Women are so hard on themselves but more so, it seems, are mothers. We have love/hate relationships with our bodies.We love what they created, what they are capable of creating. We hate that our bodies are forever changed. We are heavier and wider and foreign to ourselves, streaked with stretch marks and scars and cellulite. All of these things, we are told, should make us feel less beautiful.

We doubt our ability to raise another human being. What if my child isn’t a genius? Or an olympic athlete? Or Van Gogh? The information on the best way to raise, teach, and punish our children is numerous and varied. The experts make us doubt our choices. The internet makes us doubt our choices. Other mothers make us doubt our choices.

So I tell the other women that they are beautiful.  That they are capable.

I use my mouth.

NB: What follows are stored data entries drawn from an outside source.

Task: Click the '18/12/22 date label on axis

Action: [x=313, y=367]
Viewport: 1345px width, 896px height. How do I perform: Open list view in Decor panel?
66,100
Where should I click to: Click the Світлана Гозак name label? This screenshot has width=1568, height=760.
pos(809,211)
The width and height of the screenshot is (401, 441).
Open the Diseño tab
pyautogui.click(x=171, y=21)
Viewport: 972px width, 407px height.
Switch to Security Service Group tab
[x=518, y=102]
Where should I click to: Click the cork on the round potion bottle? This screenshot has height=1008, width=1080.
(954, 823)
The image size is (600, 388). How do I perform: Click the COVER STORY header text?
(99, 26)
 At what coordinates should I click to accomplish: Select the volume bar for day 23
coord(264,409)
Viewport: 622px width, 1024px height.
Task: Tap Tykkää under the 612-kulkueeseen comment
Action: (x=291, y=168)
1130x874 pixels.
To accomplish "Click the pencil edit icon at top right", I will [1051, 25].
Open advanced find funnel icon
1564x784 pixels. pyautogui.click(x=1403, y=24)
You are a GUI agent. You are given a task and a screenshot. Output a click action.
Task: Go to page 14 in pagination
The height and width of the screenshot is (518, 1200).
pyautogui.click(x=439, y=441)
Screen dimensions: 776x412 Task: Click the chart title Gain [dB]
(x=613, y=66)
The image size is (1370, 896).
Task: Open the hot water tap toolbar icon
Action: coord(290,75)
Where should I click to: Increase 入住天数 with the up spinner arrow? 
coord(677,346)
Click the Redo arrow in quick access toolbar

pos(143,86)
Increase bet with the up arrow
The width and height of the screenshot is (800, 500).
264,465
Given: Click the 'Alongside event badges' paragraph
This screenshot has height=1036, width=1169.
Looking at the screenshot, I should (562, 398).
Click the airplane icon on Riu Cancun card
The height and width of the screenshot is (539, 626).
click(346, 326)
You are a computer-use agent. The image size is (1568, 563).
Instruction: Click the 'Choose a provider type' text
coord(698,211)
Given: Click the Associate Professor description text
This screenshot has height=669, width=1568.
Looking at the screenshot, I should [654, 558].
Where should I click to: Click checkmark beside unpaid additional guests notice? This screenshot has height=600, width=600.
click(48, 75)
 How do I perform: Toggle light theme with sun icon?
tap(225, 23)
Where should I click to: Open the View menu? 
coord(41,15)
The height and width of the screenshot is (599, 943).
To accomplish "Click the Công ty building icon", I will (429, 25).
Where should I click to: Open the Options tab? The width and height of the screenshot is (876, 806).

I use my written words. I use my body.

I reiterate that all they have to do is love their children. I tell them that I see how much they love and therefore, I see them thriving instead of failing. I show them. I show them by putting my fat ass in my swim suit and running around the splash pad. It apparently makes me some sort of Super Mom which I hurriedly shrug off and explain that I like my swimsuit. I want to be comfortable. I don’t hate my body. I support other moms choices and I listen. I commiserate. I offer what little advice I have. Even if they do things completely differently than I do.

I just want the other moms, the other women, my friends to know that they are worthy. They are powerful.